__GIVEN PASSAGE__:
• • • • •

The Invaded Island (Crete)

Situated as it is, at the crossroads of sea communications between Europe, North Africa and the Middle East, the island of Crete has always been a tempting fruit, ripe for picking by invaders, colonisers and traders. Some have coveted the island for its natural riches of timber and fertile agricultural land; some have wanted to use it as a buffer between themselves and aggressors, others as a base for attacking enemies or as a departure point for invasions. Crete’s history is one of invasion, resistance, battle and bloodshed, interspersed  with periods of calm  and prosperity under a succession of rulers.

At times the island had seen  such prosperity that it has been known as the jewel of the Mediterranean. At other times it has sunk into the misery of neglect and cruelty so deep that it seemed that it would never rise again. Each succeeding culture, beneficial or destructive, has left its mark. There are relics and remains of every period in the town streets and on lonely hillsides, among which the present-day Cretans lead their lives unconcernedly .


The great Minoan civilization that rose and fell in Crete between 2600- 1400 BC left palaces at Knossos, Phaistos ,Malia and Zakros. Another is the hilltop town of Gournia, all of which are magnets for hundreds of thousands of visitors. After the Minoans, the Dorians  who then ruled Crete built small city- states  such as Polirrinia and Itanos, in the hills and by the shore, and their house and temple ruins lie mostly unvisited. The enormous sprawling Roman city at Gortys , where  the olive groves are strewn with marble columns and fragments of pottery. Gortys also has a large basilica, built by the Byzantines ,the next rulers of Crete. Byzantine artists decorated their churches with geometric frescoes which display thousand-year-old colours that are still bright today.

• • • • •

__COLLECTED MATERIAL__:
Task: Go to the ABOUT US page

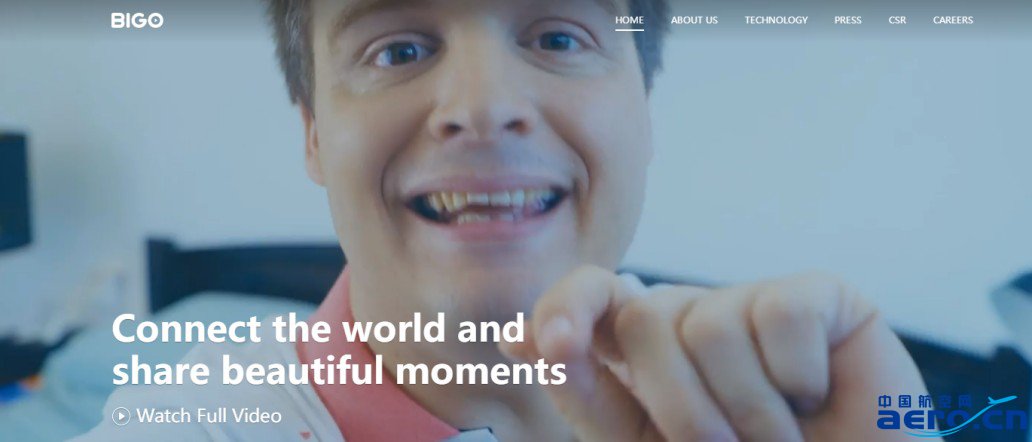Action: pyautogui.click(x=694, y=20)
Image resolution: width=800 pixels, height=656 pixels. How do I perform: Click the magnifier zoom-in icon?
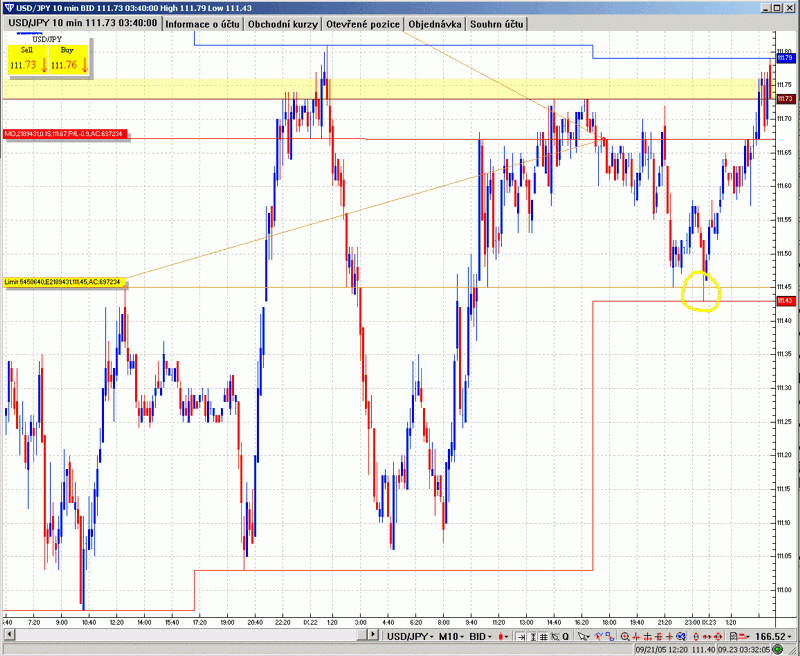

• • • • •

__DIRECTIONS__:
A. Answer from the Crete passage:
(i) Between which years did the Minoan civilization rise and fall in Crete?
(ii) Which natural riches led some to covet the island?
(iii) Who built the large basilica at Gortys?
B. List every place named in the Crete passage as the site of a Minoan palace.

__RESPONSES__:
A.
(i) Between 2600 and 1400 BC.
(ii) Timber and fertile agricultural land.
(iii) The Byzantines.

B. Knossos, Phaistos, Malia, Zakros